Text:

Conditional RNN in keras (R) to deal with static features

Krzysztof Joachimiak

1 week ago

[This article was first published on R on krzjoa, and kindly contributed to R-bloggers]. (You can report issue about the content on this page here)

Want to share your content on R-bloggers? click here if you have a blog, or here if you don't.

Conditional RNN is one of the possible solutions if we’d like to make use of static features in time series forecasting. For example, we want to build a model, which can handle multiple time series with many different characteristics. It can be a model for demand forecasting for multiple products or a unified model forecasting temperature in places from different climate zones.

We have at least a couple of options to do so. They are described in detail in the following thread on StackOverlow. According to the answers, the best way to add static features is to use this values to produce an initial hidden state of the recurrent layer. The proposed solution was implemented as a Keras wrapper to recurrent layers (in Python).

This post is a trial to implement conditional RNN in keras for R.

Loading the data

We’ll use a piece of data from an experiment performed by the author of the aforementioned Keras wrapper. We’re selecting two cities with extreme temperatures, e.g. Cairo and Helsinki.

(Stored items from a collection)
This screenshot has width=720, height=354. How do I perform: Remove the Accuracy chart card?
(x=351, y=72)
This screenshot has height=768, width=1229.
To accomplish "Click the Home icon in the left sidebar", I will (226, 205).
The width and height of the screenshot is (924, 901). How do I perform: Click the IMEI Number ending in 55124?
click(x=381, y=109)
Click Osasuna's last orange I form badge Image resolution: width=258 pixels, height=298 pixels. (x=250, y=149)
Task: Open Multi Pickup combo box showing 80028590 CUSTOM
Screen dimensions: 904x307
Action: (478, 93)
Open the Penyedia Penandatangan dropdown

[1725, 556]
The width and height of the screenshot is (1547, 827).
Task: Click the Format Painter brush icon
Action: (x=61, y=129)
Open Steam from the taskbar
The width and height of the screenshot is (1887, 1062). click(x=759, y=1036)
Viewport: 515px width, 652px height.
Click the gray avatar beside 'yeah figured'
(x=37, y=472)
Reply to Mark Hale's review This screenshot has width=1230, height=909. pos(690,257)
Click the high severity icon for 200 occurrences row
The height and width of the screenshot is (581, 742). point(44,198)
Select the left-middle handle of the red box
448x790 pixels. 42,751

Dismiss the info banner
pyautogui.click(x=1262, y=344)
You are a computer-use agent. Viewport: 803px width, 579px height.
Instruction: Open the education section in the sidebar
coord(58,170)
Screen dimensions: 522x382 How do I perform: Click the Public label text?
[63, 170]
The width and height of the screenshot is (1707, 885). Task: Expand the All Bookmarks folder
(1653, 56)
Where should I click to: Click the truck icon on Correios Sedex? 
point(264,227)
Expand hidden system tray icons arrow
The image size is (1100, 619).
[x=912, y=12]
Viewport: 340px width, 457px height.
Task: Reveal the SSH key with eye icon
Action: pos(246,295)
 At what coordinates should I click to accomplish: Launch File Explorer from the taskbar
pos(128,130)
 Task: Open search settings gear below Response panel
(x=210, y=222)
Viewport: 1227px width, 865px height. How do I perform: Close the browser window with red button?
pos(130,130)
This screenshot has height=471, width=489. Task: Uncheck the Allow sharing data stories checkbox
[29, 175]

Work required: Continue the post on conditional RNNs in Keras for R, starting right after its last sentence.

The output:
library(data.table, warn.conflicts = FALSE)
library(dplyr, warn.conflicts = FALSE)
library(lubridate)
library(ggplot2)
library(imputeTS
library(timetk)
library(rsample)
library(parsnip)

# url <- "https://github.com/philipperemy/cond_rnn/raw/master/examples/temperature/city_temperature.csv.zip"
file_path <- "city_temperature.csv.zip"
csv_path <- "city_temperature.csv"

# download.file(url, file_path)
# unzip(file_path)

city_temperature <- read.csv(csv_path)
setDT(city_temperature)

selected_cities <-
 city_temperature[City %chin% c('Cairo', 'Helsinki')]

selected_cities[
 , Date := ymd(glue::glue("{Year}-{Month}-{Day}", .envir = .SD))
]

selected_cities <-
 selected_cities[, .(City, Date, AvgTemperature)]
setorder(selected_cities, City, Date)

plt <-
 ggplot(selected_cities) +
 geom_line(aes(Date, AvgTemperature, col = City)) +
 theme_minimal() +
 ggtitle("Temperature: Cairo vs Helsinki")

plt

There is a couple of outliers and we can safely assume they simply indicate lack of data. We’ll replace it with interpolated values.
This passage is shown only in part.